# Exercise material start

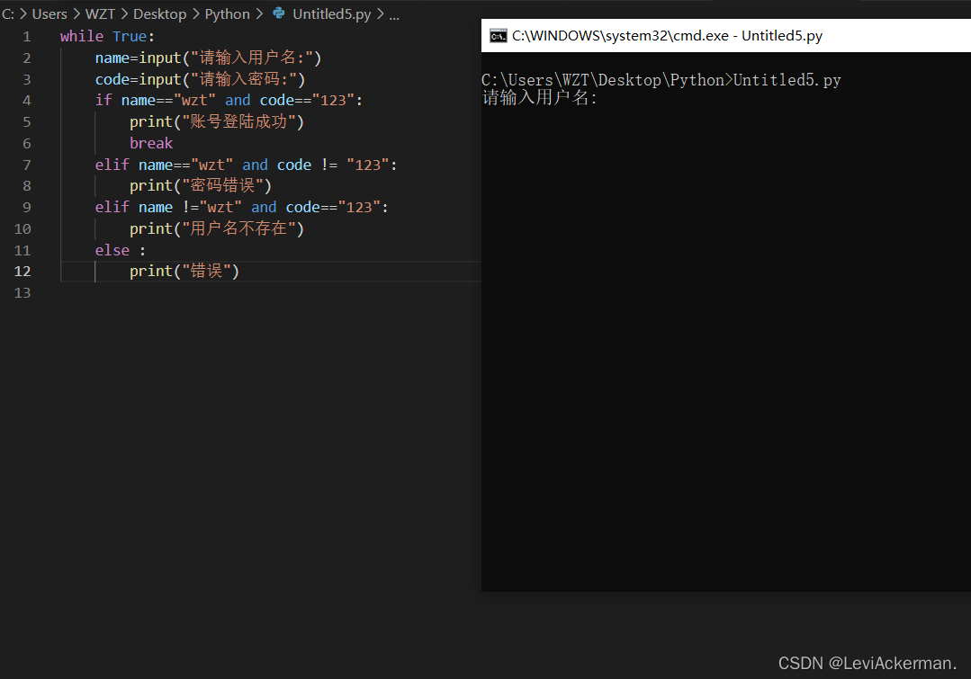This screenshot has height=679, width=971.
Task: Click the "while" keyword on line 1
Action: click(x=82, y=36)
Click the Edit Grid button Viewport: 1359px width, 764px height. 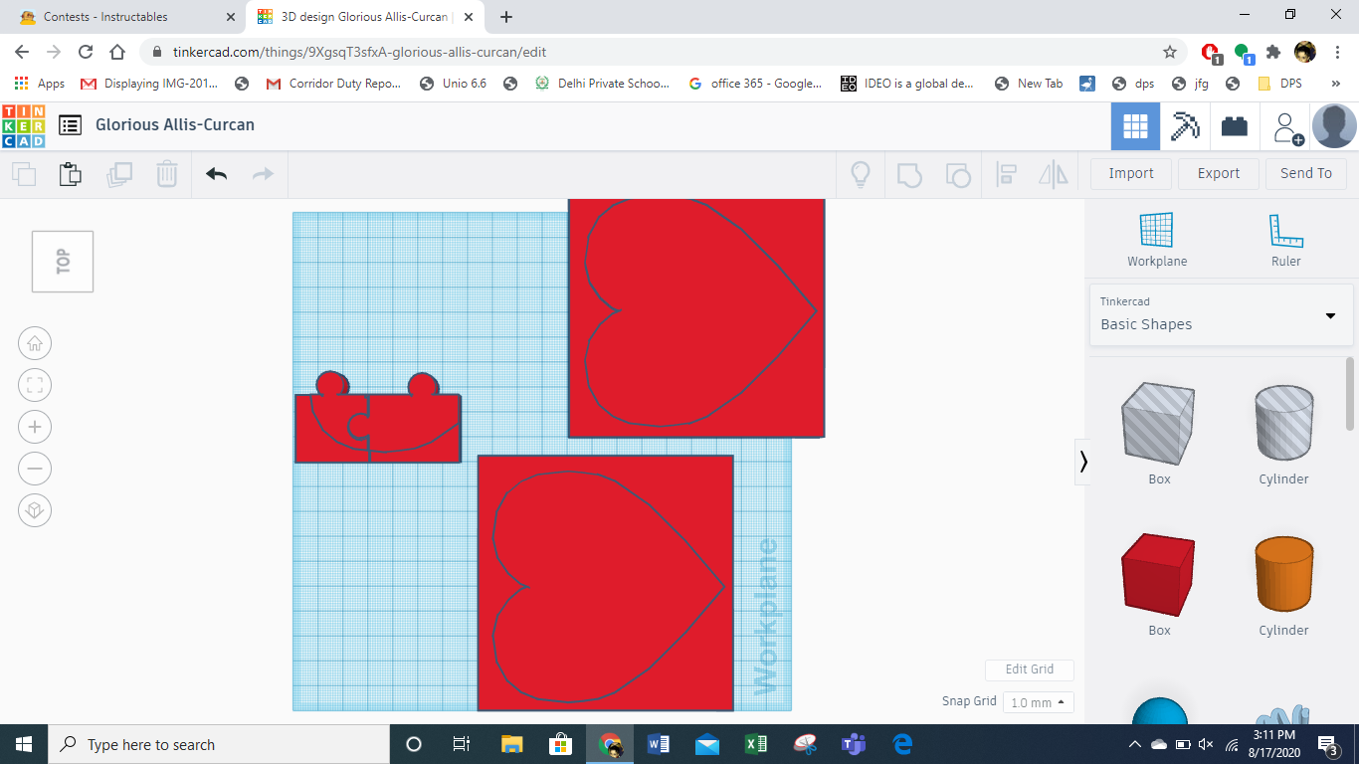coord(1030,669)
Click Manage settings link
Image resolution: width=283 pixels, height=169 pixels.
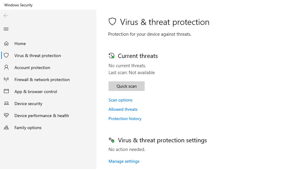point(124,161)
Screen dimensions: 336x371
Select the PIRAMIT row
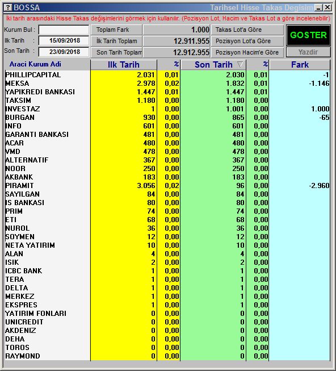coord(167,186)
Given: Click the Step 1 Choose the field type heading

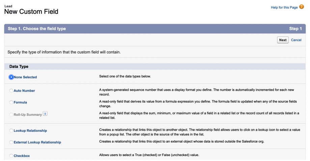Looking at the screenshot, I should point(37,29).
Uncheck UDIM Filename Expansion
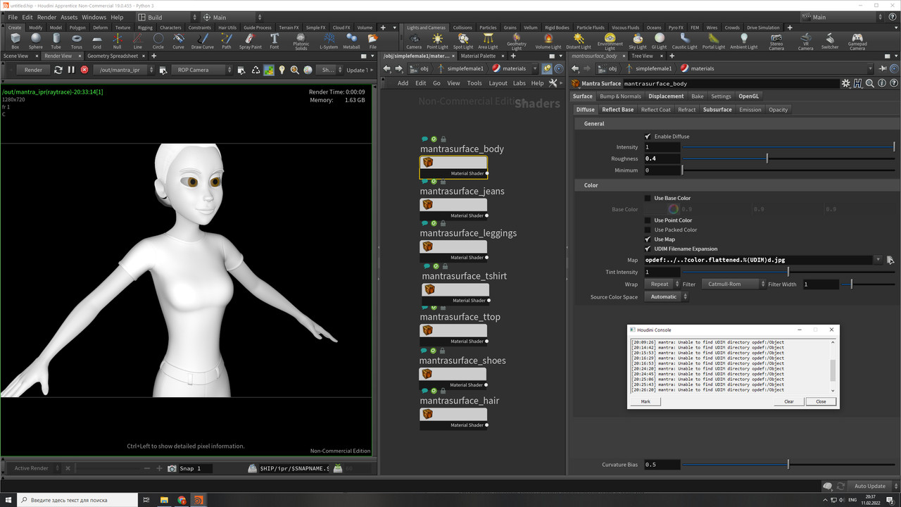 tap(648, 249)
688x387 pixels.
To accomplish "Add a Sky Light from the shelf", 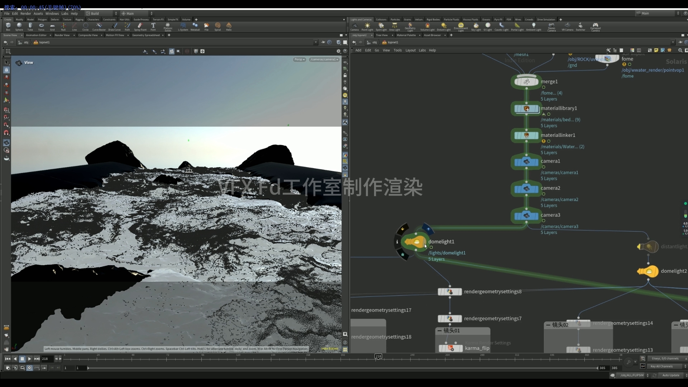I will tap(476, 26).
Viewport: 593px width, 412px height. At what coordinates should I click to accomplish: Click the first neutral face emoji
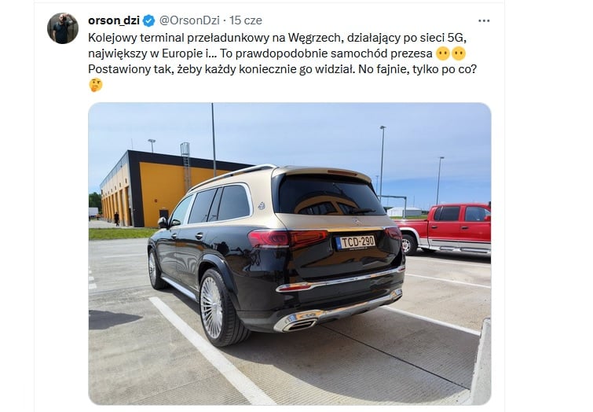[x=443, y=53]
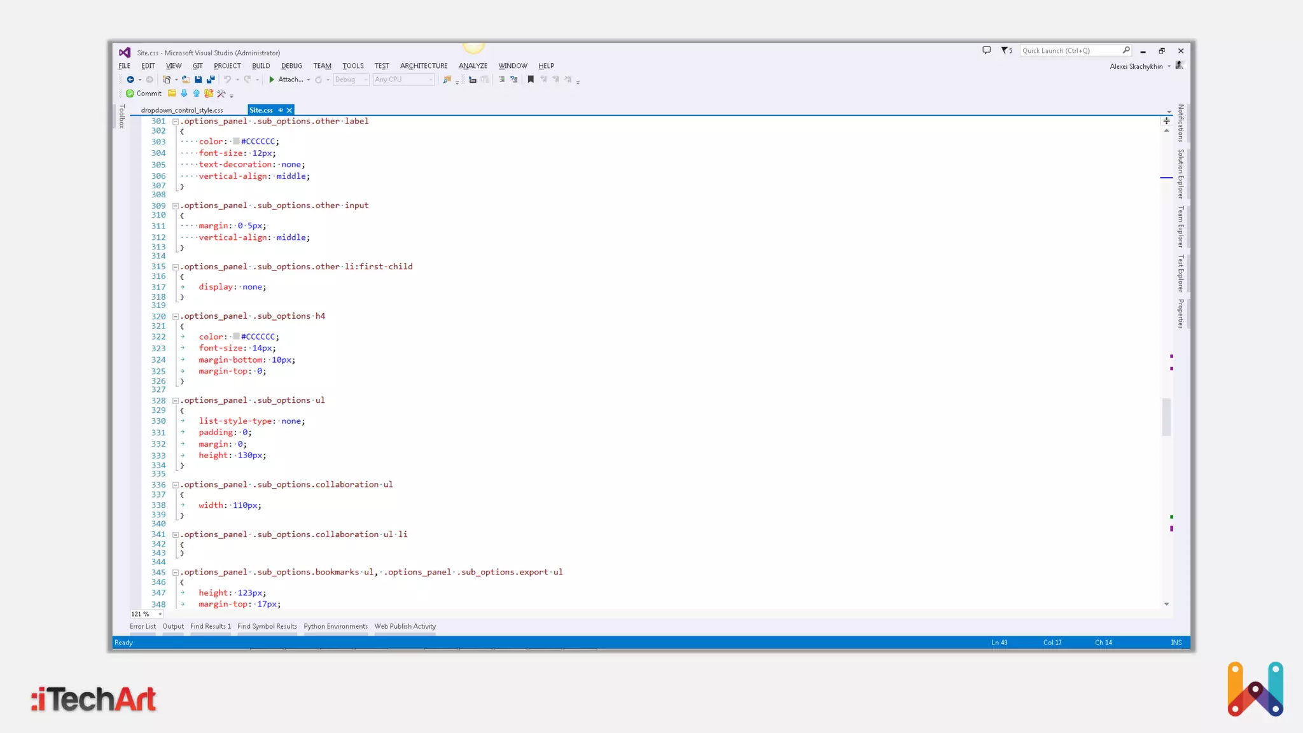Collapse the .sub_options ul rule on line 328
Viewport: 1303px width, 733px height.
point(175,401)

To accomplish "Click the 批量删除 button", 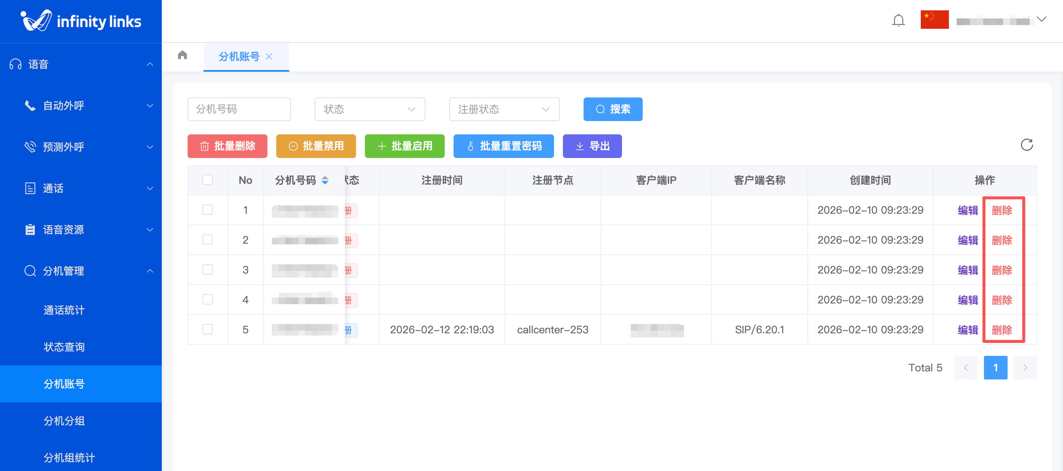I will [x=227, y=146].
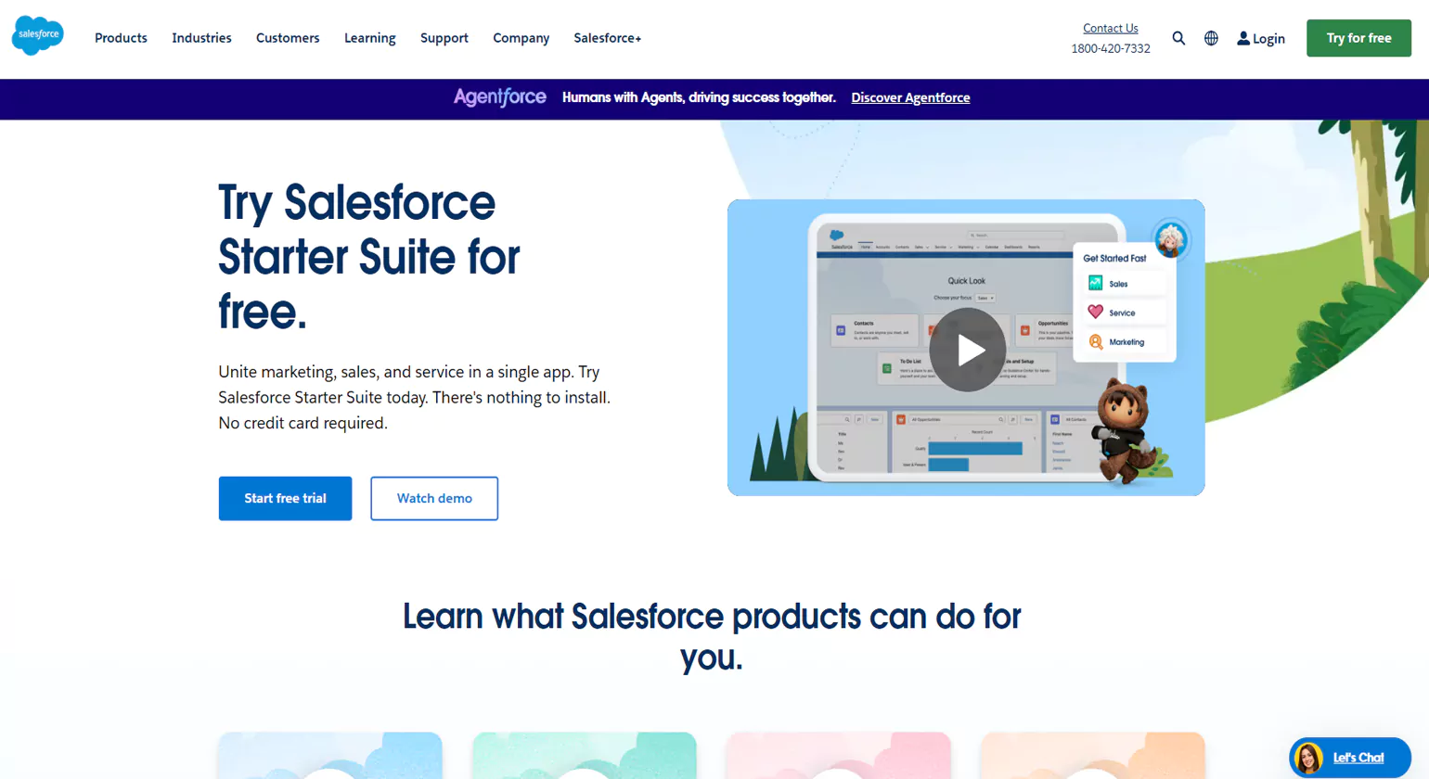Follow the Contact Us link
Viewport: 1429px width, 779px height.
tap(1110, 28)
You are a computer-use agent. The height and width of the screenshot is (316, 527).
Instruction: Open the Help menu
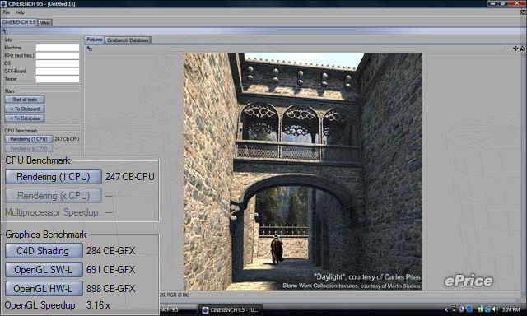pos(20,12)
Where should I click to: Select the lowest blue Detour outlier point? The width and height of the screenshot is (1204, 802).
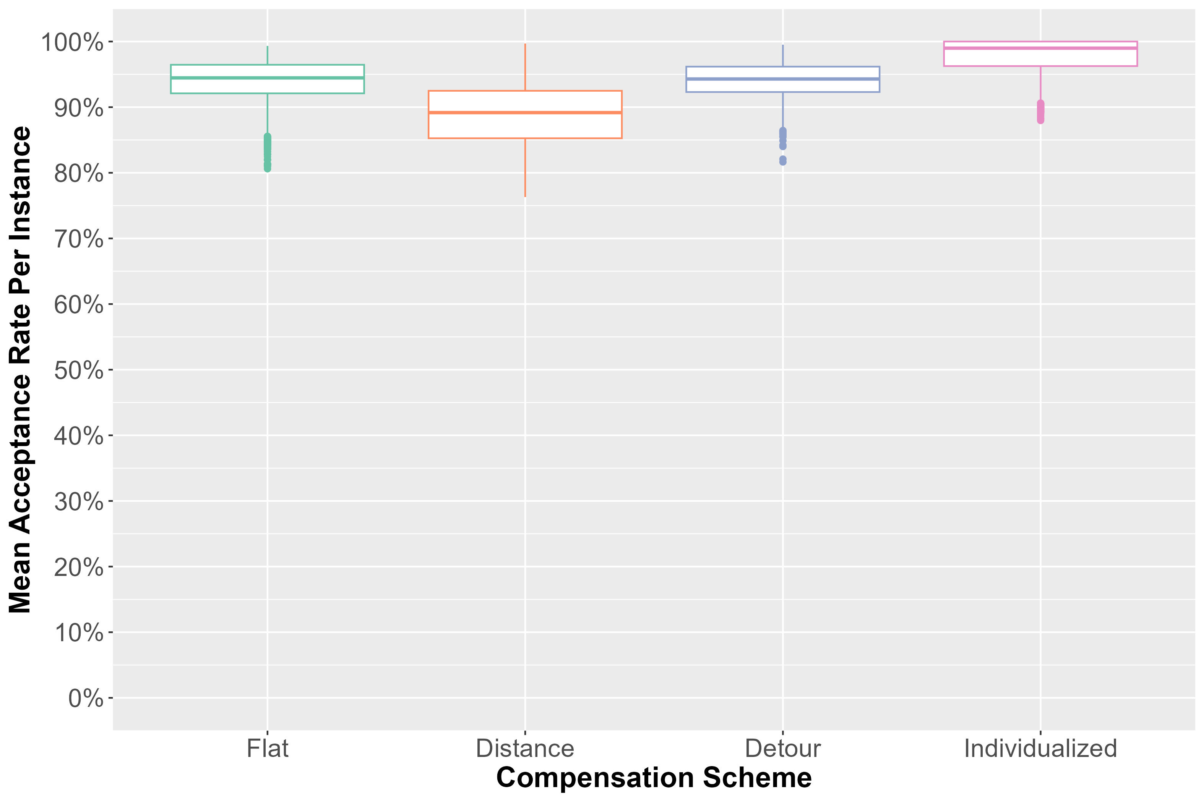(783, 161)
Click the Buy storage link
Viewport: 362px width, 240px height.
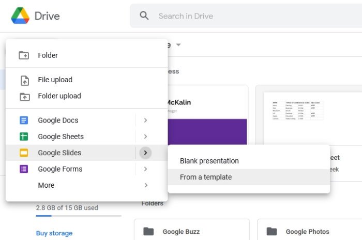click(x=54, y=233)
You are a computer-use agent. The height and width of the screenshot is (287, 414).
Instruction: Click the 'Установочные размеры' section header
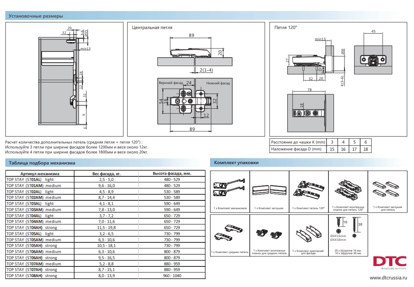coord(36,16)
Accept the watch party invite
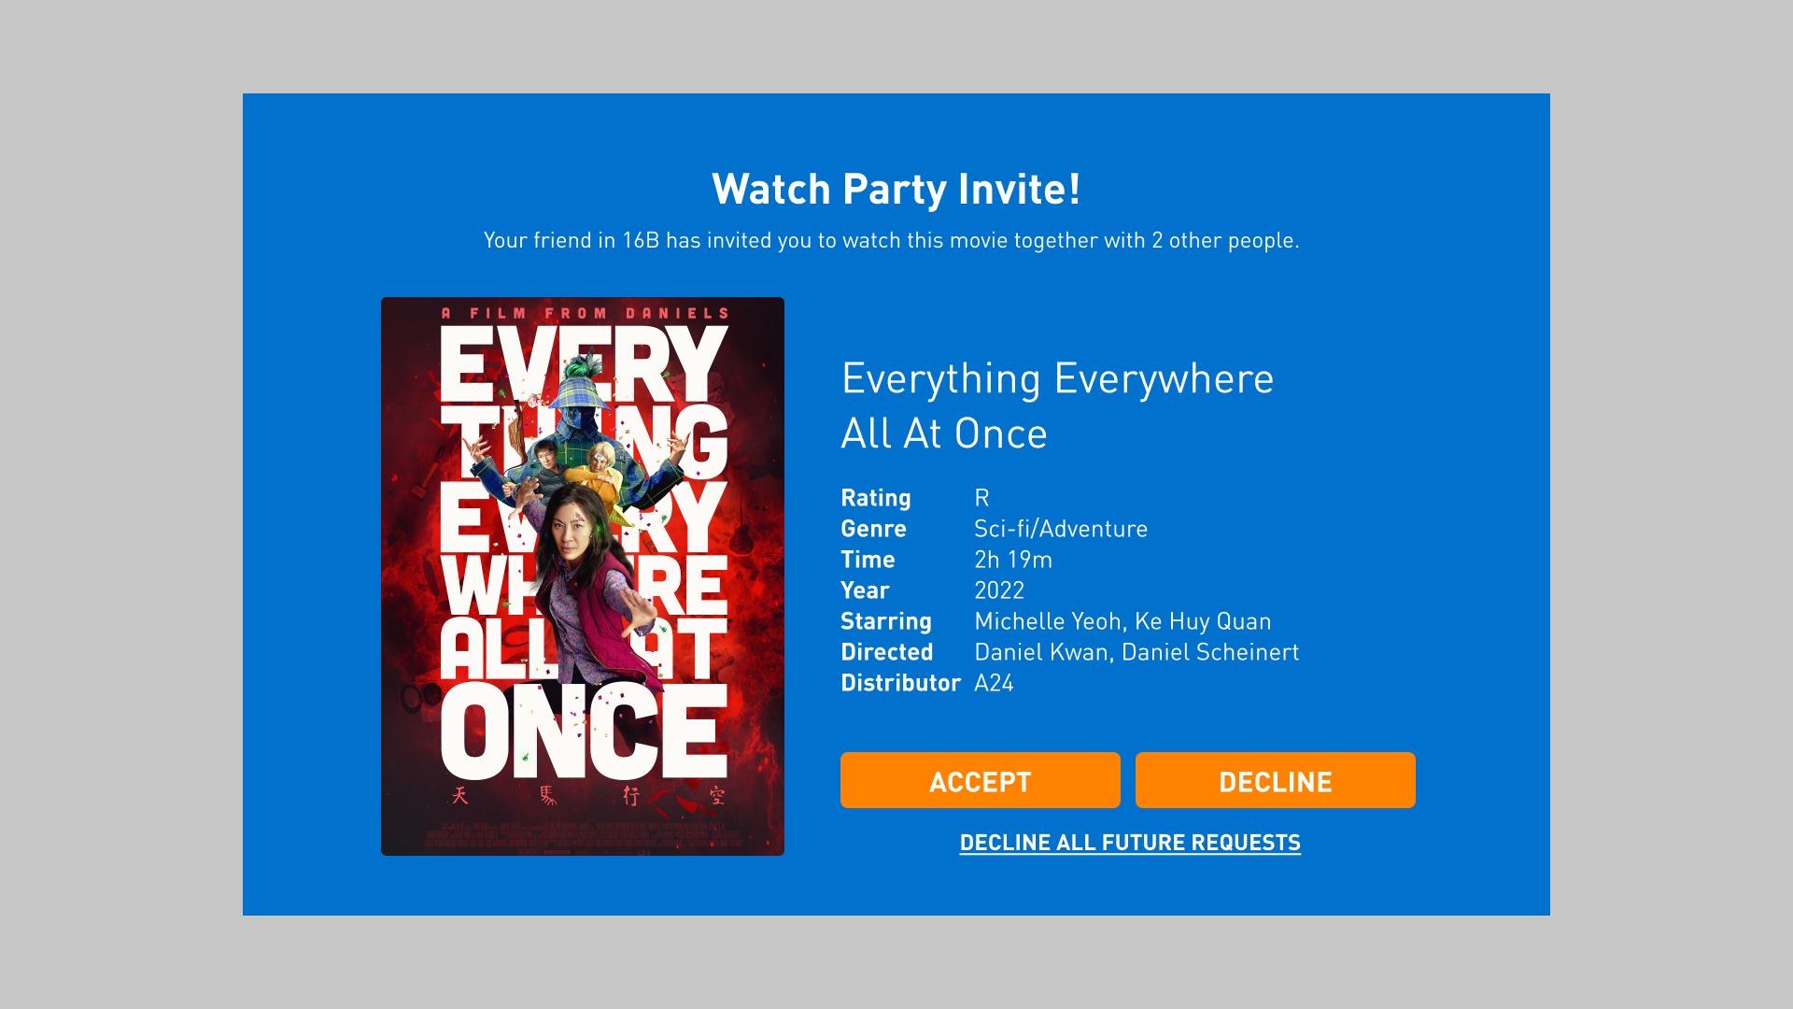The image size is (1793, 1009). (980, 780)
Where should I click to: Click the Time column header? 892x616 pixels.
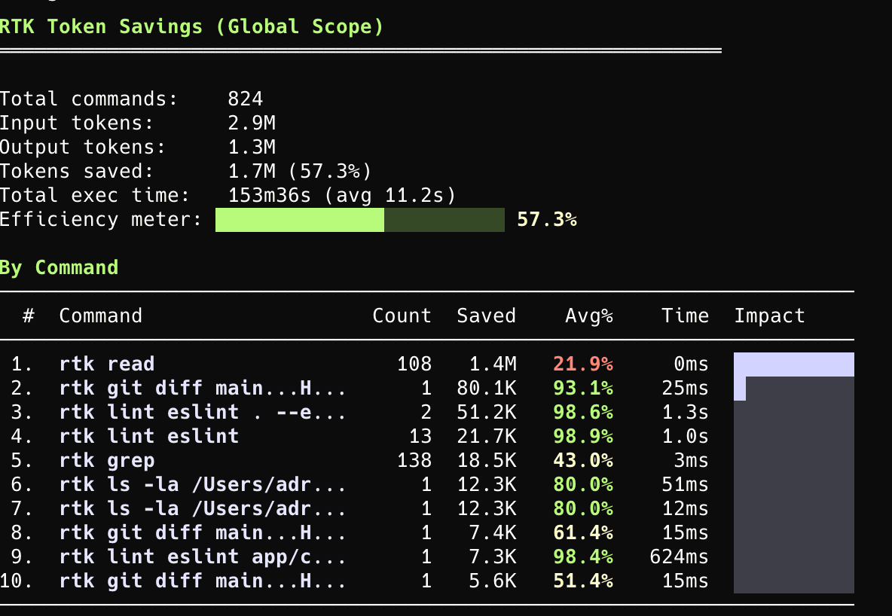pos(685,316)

# Exercise material end

Job: Pull out every line above, from the one with "Accept the watch party invite" up to and including the last line, and leave the pictures out.

Task answer:
Accept the watch party invite
The image size is (1793, 1009). (980, 780)
Where should I click to: Click the Time column header? 892x616 pixels.
pos(685,316)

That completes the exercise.